Przyszedłem na stanowisko specjalisty (programista), miałem jakieś 2 tygodnie na onboarding. Na wewnętrznym intranecie dużo materiałów, które pomagają w wejściu w temat i samą organizację. Codzienna praca ułożona na zadaniach w systemie ticketowym, wsparcie headów, daily. Co roku ocena pracy (dość szczegółowa), wyznaczanie celów, ścieżek rozwoju. Wynagrodzenie w sumie całkowicie rynkowe. Z minusów to praca często jest wymagająca, presja czasowa, i zdarza się, że musisz działać samodzielnie, ale dla mnie to akurat było ok, bo lubię wyzwania i związany z nimi rozwój.
Cześć, czy jest tu ktoś kto pracuje jako Sales Executive w 100% zdalnie? Z ogłoszenia wiem, że możliwe są różne formy pracy podobnie jest z zawierana umową. w czym jeszcze Pracodawca może być jak najbardziej elastyczny?
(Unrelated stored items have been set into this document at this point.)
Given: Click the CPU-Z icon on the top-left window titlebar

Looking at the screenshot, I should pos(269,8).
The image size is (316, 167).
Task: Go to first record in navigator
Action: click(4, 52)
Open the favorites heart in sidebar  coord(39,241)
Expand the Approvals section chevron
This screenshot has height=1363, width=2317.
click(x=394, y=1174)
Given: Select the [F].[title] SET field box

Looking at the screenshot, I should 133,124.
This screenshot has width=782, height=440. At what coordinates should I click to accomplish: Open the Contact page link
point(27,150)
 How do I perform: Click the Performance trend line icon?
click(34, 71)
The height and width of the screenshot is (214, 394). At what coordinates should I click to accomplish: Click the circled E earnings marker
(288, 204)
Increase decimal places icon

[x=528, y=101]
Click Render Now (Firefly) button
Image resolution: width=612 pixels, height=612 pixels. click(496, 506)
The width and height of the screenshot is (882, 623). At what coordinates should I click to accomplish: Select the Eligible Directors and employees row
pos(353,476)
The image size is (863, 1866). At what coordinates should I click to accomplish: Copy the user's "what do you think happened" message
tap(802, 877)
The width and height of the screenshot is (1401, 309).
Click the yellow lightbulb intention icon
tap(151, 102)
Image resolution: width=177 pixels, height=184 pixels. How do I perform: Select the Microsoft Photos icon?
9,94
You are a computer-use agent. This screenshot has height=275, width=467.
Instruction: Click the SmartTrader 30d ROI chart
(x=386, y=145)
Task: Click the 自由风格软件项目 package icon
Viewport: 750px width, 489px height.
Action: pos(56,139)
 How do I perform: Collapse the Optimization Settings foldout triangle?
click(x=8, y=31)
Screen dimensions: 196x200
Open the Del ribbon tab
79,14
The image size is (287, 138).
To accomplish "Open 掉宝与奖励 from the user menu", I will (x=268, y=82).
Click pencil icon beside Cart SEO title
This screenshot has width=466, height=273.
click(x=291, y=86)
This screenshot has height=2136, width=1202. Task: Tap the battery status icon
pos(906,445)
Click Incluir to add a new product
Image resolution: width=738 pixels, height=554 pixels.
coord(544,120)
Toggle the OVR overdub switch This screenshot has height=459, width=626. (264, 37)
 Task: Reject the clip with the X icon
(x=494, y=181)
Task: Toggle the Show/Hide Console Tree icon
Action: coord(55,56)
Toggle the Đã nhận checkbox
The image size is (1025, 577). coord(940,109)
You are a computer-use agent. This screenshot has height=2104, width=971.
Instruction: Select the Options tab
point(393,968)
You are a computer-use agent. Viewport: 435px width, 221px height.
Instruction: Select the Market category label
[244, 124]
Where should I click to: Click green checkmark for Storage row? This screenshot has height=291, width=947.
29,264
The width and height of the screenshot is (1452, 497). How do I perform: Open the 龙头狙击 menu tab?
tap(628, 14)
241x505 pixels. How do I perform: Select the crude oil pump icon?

Generalnie w Salesbooku jest tak, że jeśli naprawdę chcesz się rozwinąć, to ciężko znaleźć lepsze miejsce. Dostaniesz zadania, które podciągną Twoje umiejętności, będziesz je konsultował w zespole, będziesz czytał, będziesz testował różne rozwiązania etc. Ale jeśli tylko "samorozwój" wpisałeś sobie do CV, ale de facto w ogóle Cię on nie interesuje, to szybko odpadniesz. Więc jeśli tak naprawdę chcesz tylko klikać pod czyimś nadzorem od 9:00 do 17:00 jakieś powtarzalne rzeczy, lepiej poszukać sobie innej firmy. Na dodatek wyszliśmy już z fazy startupowej i weszliśmy w fazę scaleupu. Wiemy, co robimy, mamy plan, mamy procedury. Salesbook z każdym dniem staje się po prostu coraz bardziej dojrzałą organizacją. Zachęcam wszystkich do poszukania otwartych rekrutacji na naszej stronie WWW w zakładce Kariera.
Praca w Salesbooku to niezwykłe doświadczenie, które przynosi wiele satysfakcji i możliwości rozwoju. Od pierwszego dnia czułam się częścią zgranego zespołu, gdzie współpraca i wsparcie są na najwyższym poziomie. Firma oferuje również szkolenia, które pozwalają doskonalić moje umiejętności. Dużym atutem jest również możliwość pracy zdalnej czy hybrydowej. Jestem wdzięczna za możliwość pracy w tak inspirującej i wspierającej atmosferze oraz za możliwość ciągłego rozwijania się.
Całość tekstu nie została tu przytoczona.